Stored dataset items

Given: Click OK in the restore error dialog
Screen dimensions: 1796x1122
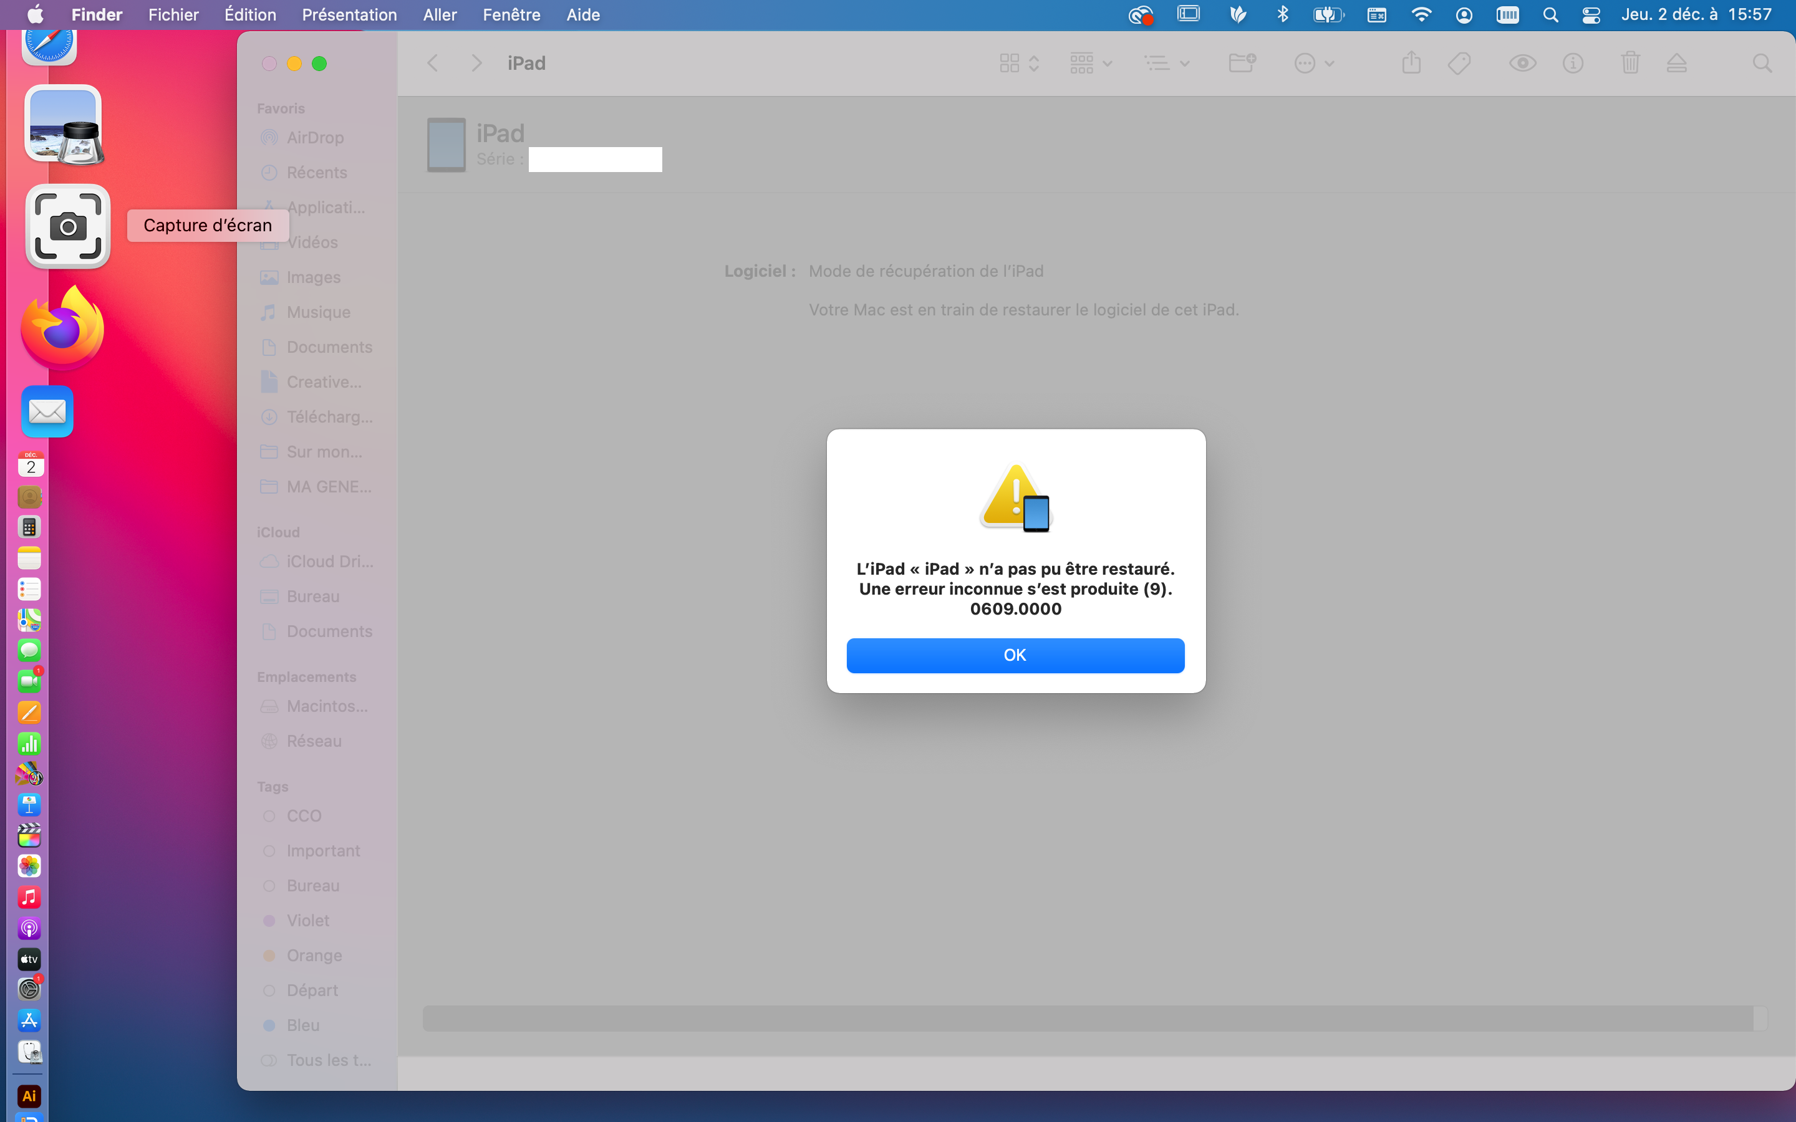Looking at the screenshot, I should (x=1015, y=655).
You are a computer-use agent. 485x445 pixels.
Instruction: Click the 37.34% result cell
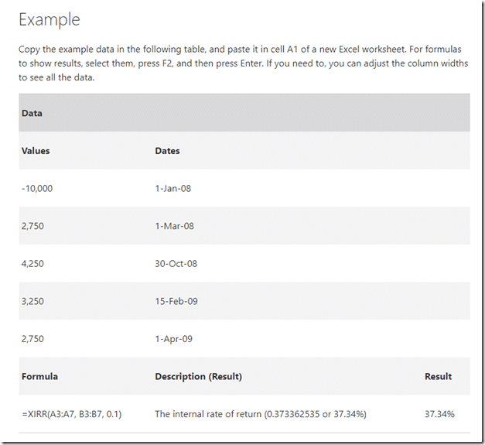(x=439, y=414)
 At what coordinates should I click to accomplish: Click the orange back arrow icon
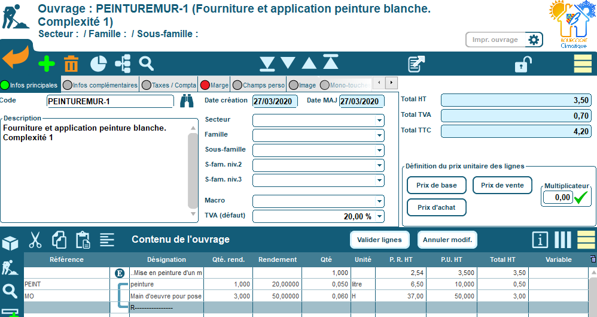point(16,60)
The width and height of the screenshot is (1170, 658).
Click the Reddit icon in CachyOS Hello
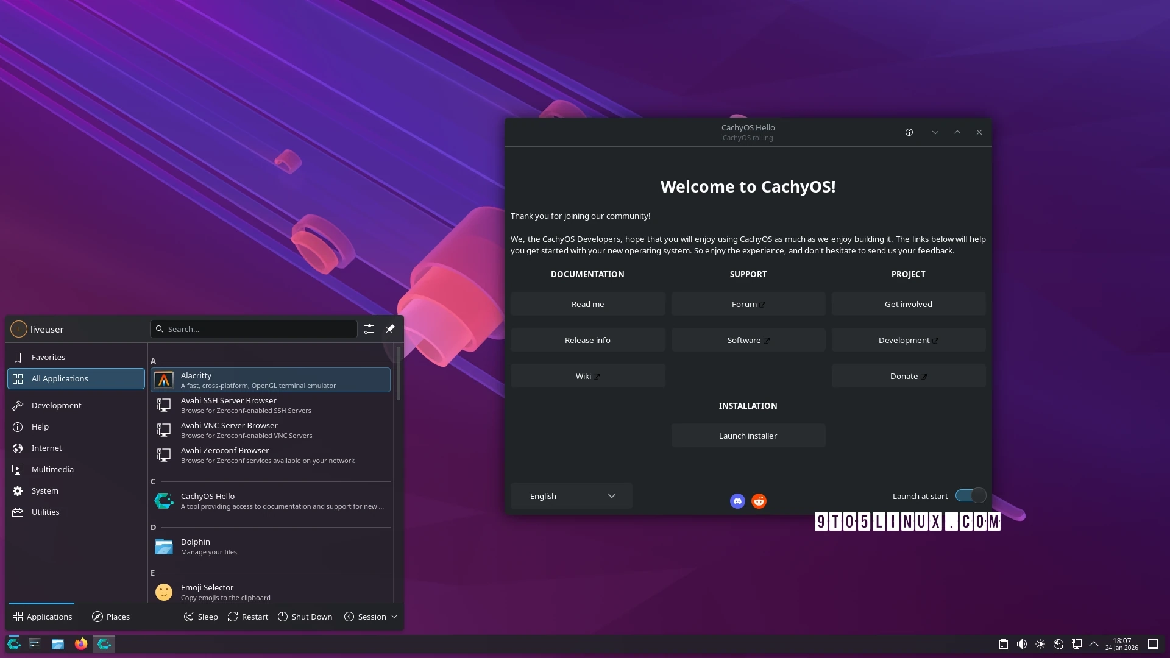(x=759, y=501)
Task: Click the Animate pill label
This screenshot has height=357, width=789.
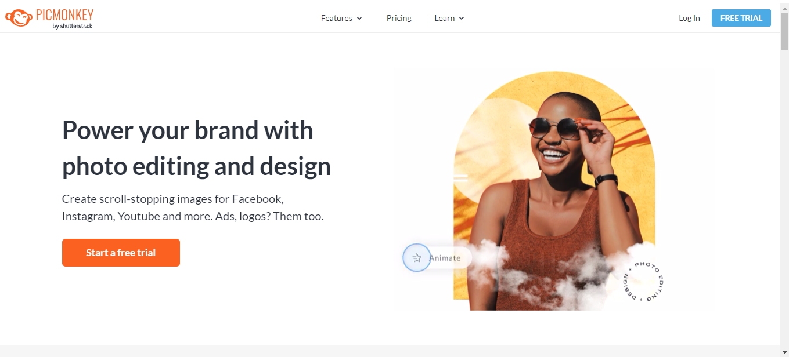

→ **What this task involves**: Rewrite the lines above as a JSON list of strings with one string per line, skipping any blank lines and leaving out the pictures.

→ **Correct result**:
[
  "Given: Click OK in the restore error dialog",
  "Screen dimensions: 1796x1122",
  "Looking at the screenshot, I should (x=1015, y=655).",
  "You are a computer-use agent. 485x445 pixels.",
  "Instruction: Click the 37.34% result cell",
  "(x=439, y=414)",
  " At what coordinates should I click to accomplish: Click the orange back arrow icon",
  "point(16,60)",
  "The width and height of the screenshot is (1170, 658).",
  "Click the Reddit icon in CachyOS Hello",
  "(x=759, y=501)",
  "Task: Click the Animate pill label",
  "This screenshot has height=357, width=789."
]